22 agosto 2019
Aggiornato 23:30
Arrestati 12 pediatri che favorivano le aziende produttrici

Nuova corruzione: latte artificiale ai neonati

Latte in polvere al posto di quello materno: diciotto tra pediatri, informatori farmaceutici e dirigenti d'azienda sono finiti agli arresti domiciliari con l'accusa di aver architettato un sistema di corruzione per spingere le madri a utilizzare il latte artificiale, anche quando non ce ne fosse stato il bisogno.

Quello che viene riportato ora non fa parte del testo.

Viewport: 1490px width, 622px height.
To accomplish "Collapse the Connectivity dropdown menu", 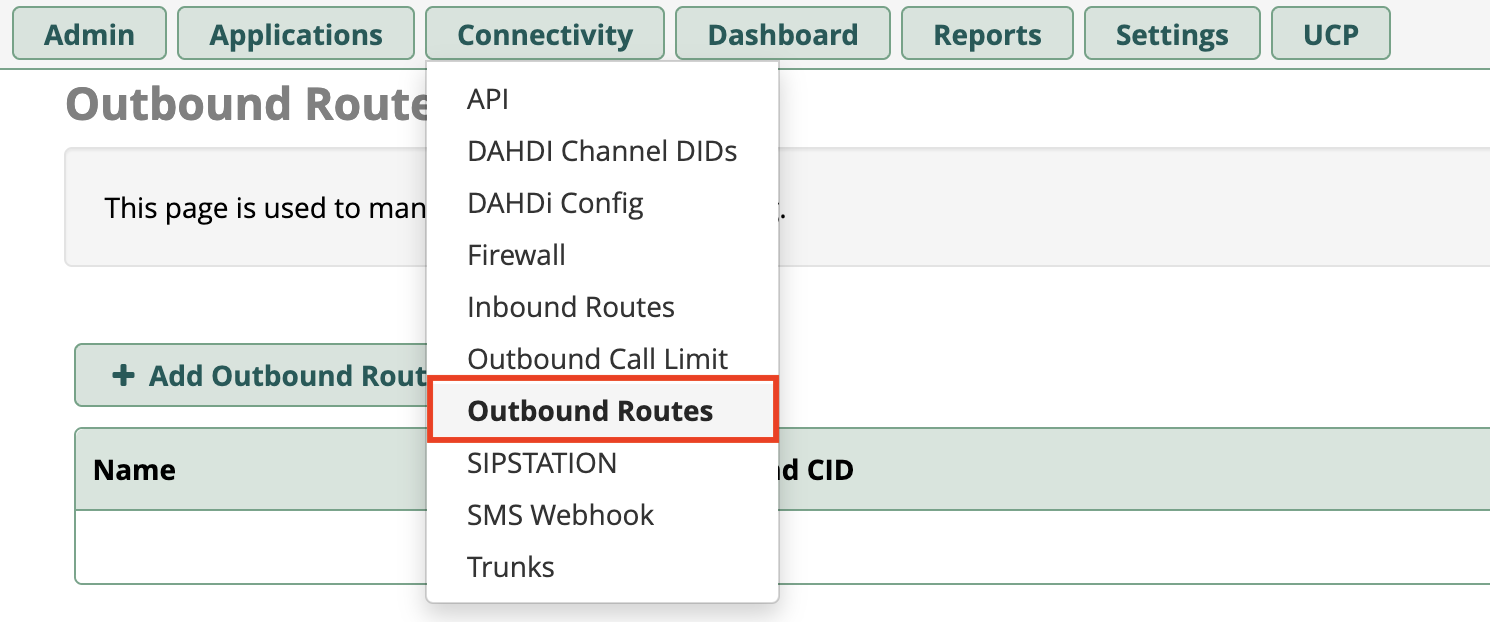I will click(545, 35).
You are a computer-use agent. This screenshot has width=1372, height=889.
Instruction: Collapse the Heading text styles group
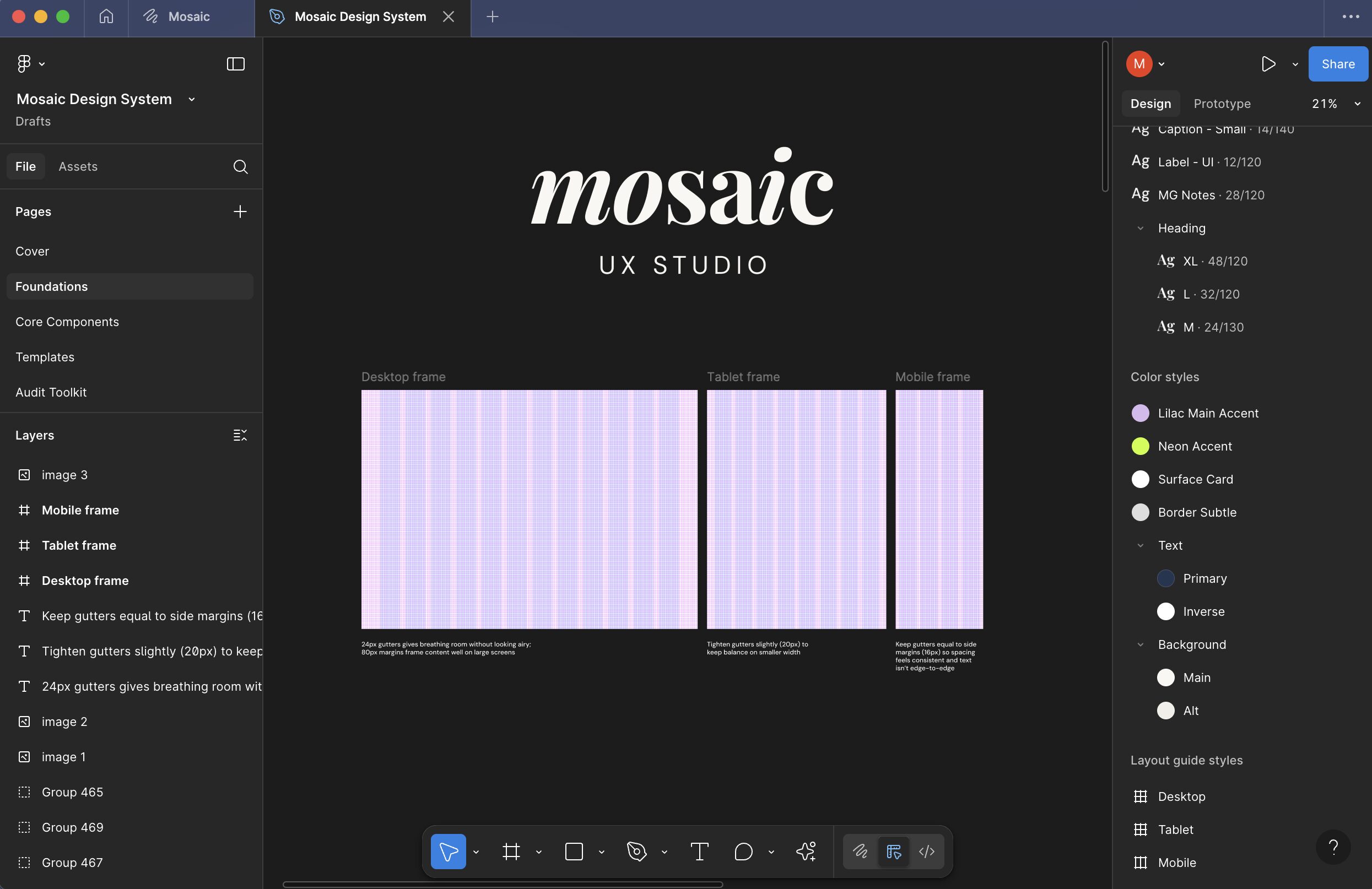pyautogui.click(x=1139, y=228)
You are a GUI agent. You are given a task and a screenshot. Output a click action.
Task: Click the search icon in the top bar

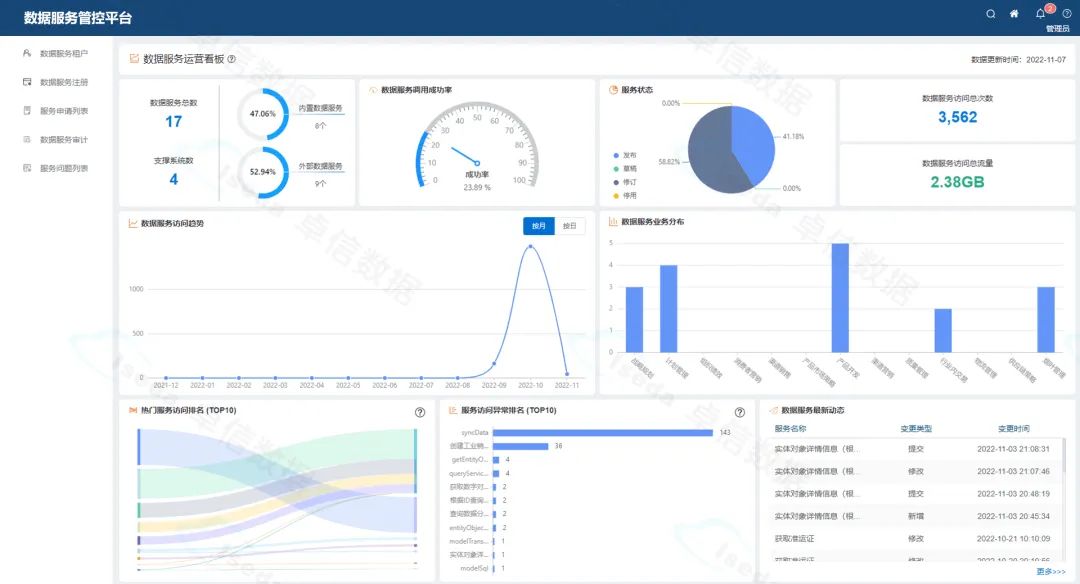pos(991,14)
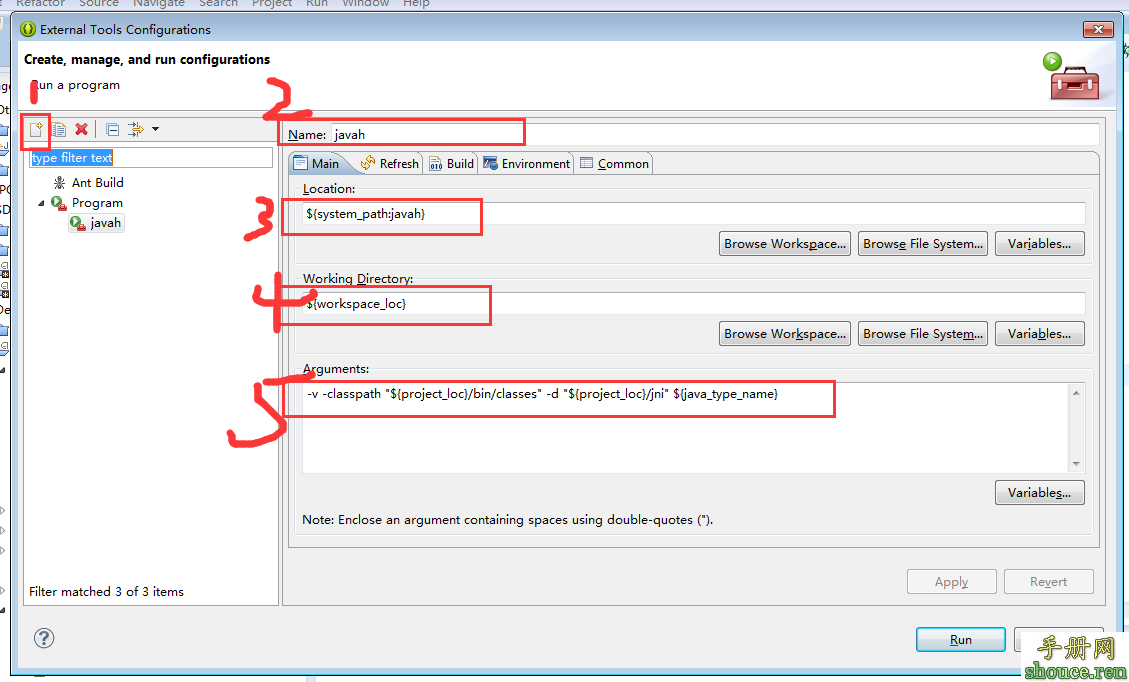Delete the selected launch configuration
The height and width of the screenshot is (682, 1129).
point(82,129)
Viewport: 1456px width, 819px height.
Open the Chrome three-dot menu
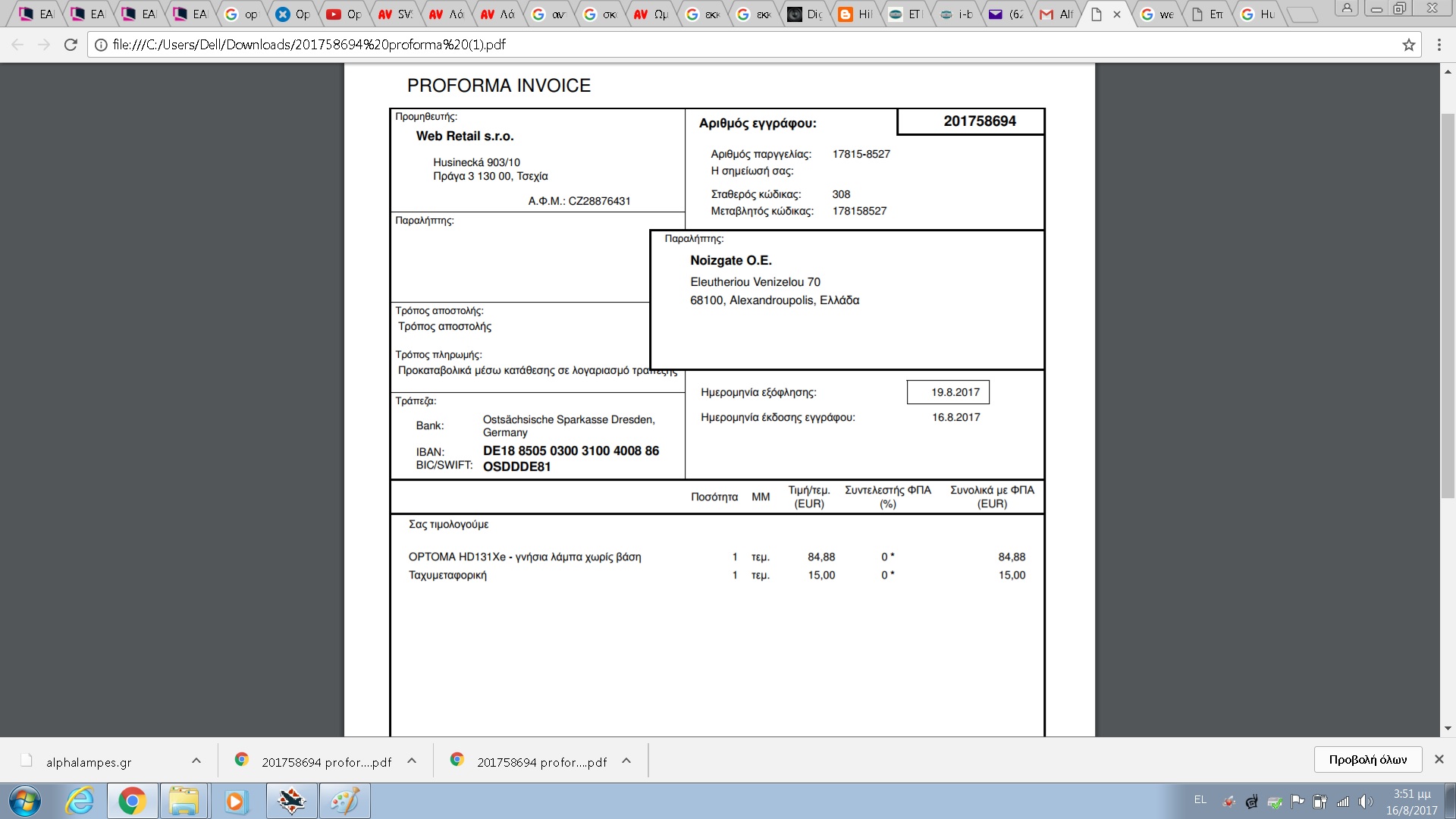click(1440, 45)
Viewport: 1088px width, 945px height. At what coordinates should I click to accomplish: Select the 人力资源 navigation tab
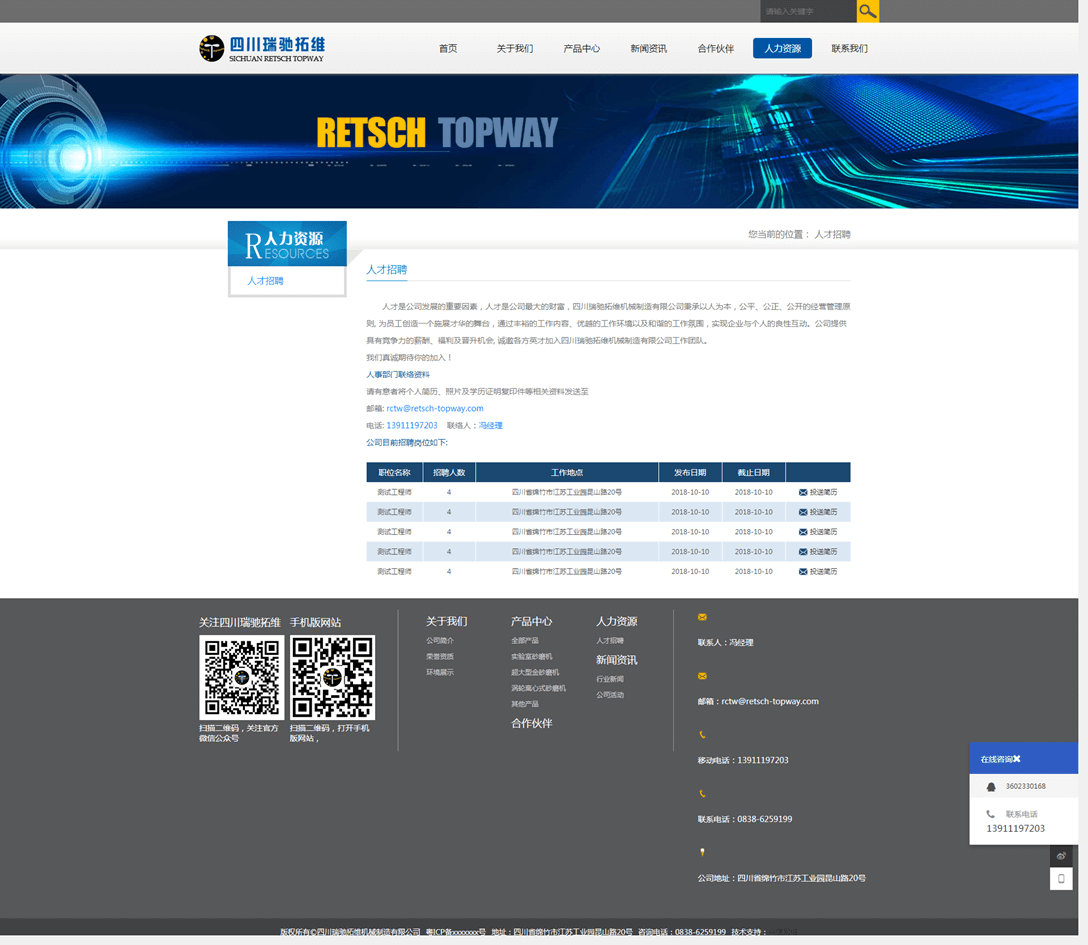click(x=782, y=48)
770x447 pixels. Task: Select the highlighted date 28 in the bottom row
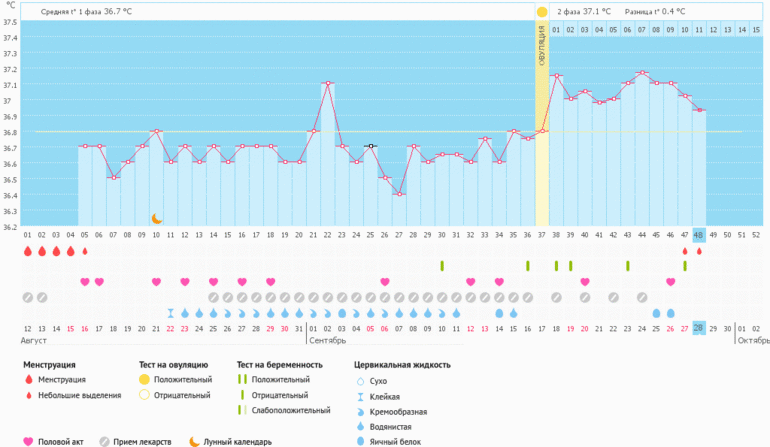point(699,328)
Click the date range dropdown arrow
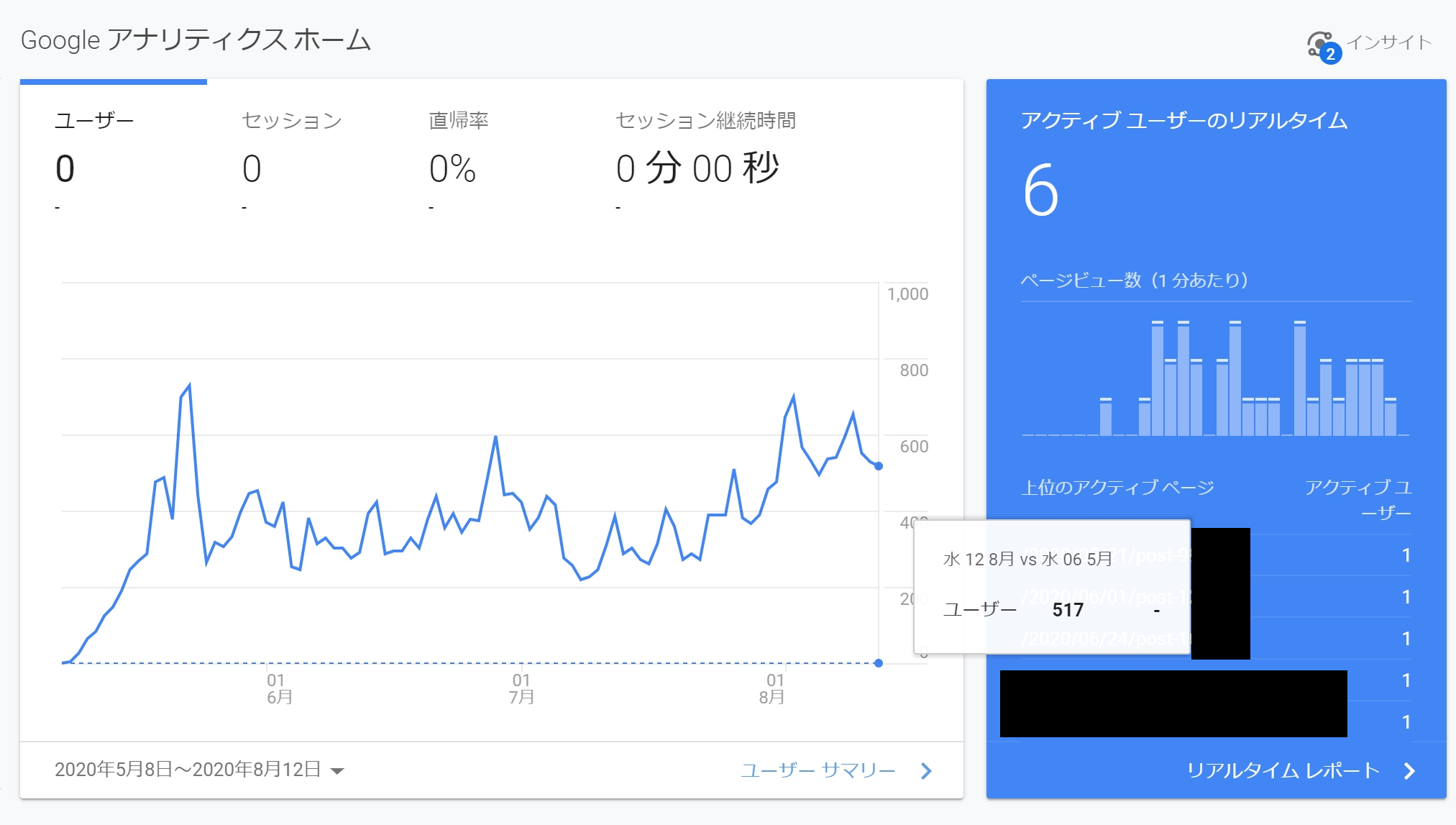 (x=336, y=771)
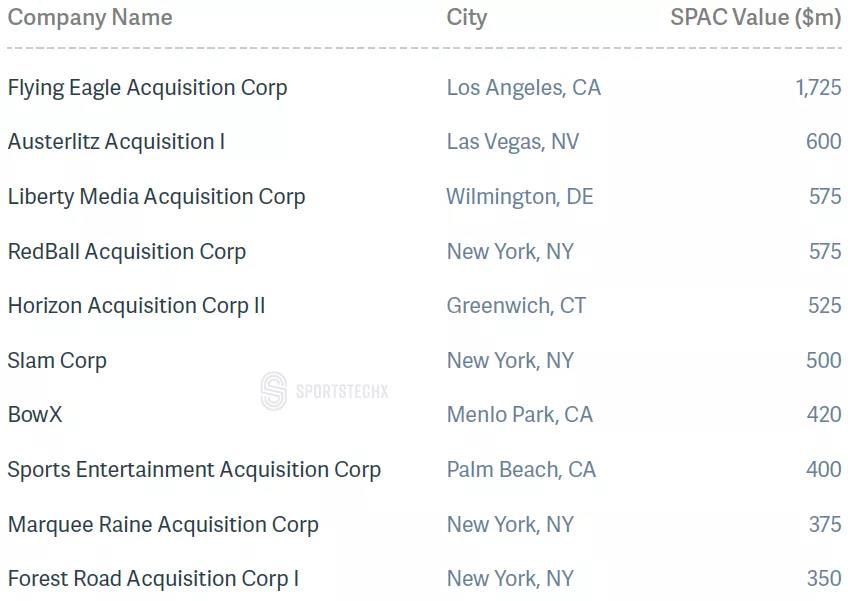Select Austerlitz Acquisition I company name
This screenshot has width=848, height=601.
116,142
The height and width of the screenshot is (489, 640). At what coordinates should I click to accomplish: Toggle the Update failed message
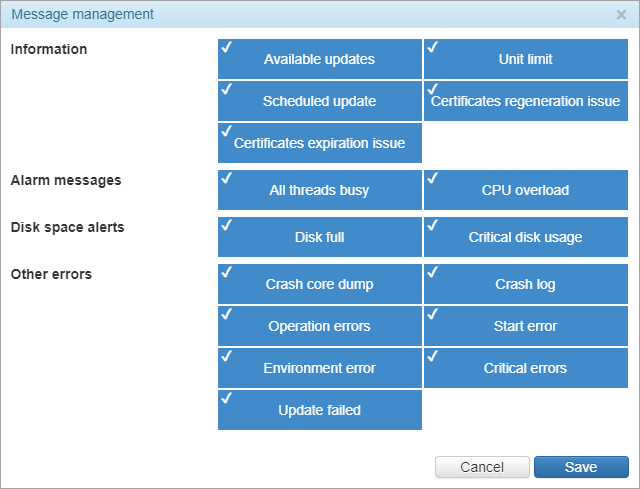click(x=319, y=410)
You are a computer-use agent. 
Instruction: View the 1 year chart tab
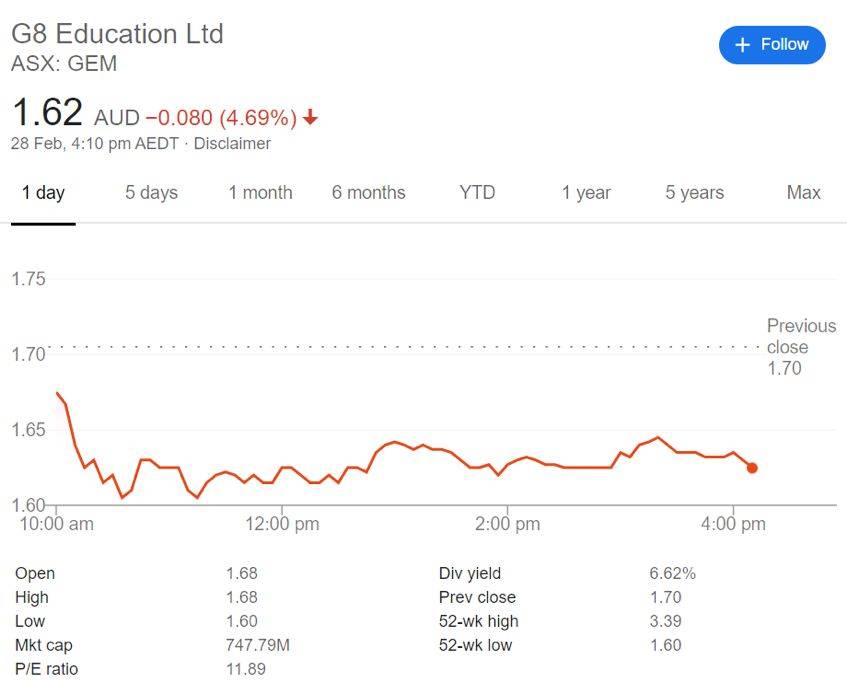(586, 193)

FIRENZE - Latte in polvere al posto di quello materno: diciotto tra pediatri, informatori farmaceutici e dirigenti d'azienda sono finiti agli arresti domiciliari con l'accusa di aver architettato un sistema di corruzione per spingere le madri a utilizzare il latte artificiale, anche quando non ce ne fosse stato il bisogno. La truffa è stata portata alla luce dai Nas e riguarda Livorno, Pisa, Empoli, Piombino e la Versilia. L'operazione ha portato all'arresto di dodici pediatri, un dirigente d'azienda e cinque informatori farmaceutici. I medici avrebbero prescritto una gran quantità di latte artificiale, su pressione delle aziende produttrici, in cambio di regali. In cambio dei consigli 'forzati', i pediatri avevano vantaggi sottoforma di costosi viaggi e crociere e regali di lusso, da tablet a smartphone e tv. Le aziende indagate sono state tre, ma solo il dirigente di una di esse, per gli inquirenti, faceva parte del sistema di corruzione.

LATTE ARTIFICIALE INVECE DI QUELLO MATERNO - L'indagine è iniziata nel 2013, condotta dai carabinieri del Nas di Livorno, coordinati dalla Procura di Pisa, con il sostituto procuratore Giovanni Porpora titolare dell'inchiesta, nell'ambito della commercializzazione di latte artificiale per l'infanzia. Da quanto emerso, gli informatori scientifici dei noti marchi prendevano contatti con i pediatri per 'sollecitarli' a prescrivere latte artificiale ai neonati, contravvenendo così agli unanimi pareri scientifici sulla necessità di promuovere l'uso del latte materno. Grazie, poi, alla compiacenza di alcune agenzie di viaggio che fatturavano false spese per la partecipazione dei medici a congressi e corsi di aggiornamento anche internazionali, facevano ottenere un 'buono' al singolo pediatra che lo utilizzava per pagare viaggi di piacere per sé ed i propri familiari, spesso e volentieri crociere in mete esotiche.

VIAGGI IN CAMBIO DI SOLLECITAZIONI AI PAZIENTI - Nell'inchiesta, oltre ai medici pediatri di base, convenzionati con le rispettive Asl, sono finiti anche due noti primari di ospedali italiani per i quali era più facile convincere le neo mamme in dimissione ad utilizzare latte artificiale per l'alimentazione dei propri bambini. I carabinieri sono riusciti a provare un giro di mazzette per centinaia di migliaia di euro utilizzati per pagare i 'regali' ai medici (smartphone, computer, condizionatori, televisori) e viaggi in rinomate mete turistiche (Sharm el Sheik, India, Stati Uniti, Parigi, Londra, Istanbul e Crociere nel Mediterraneo e nord Europa).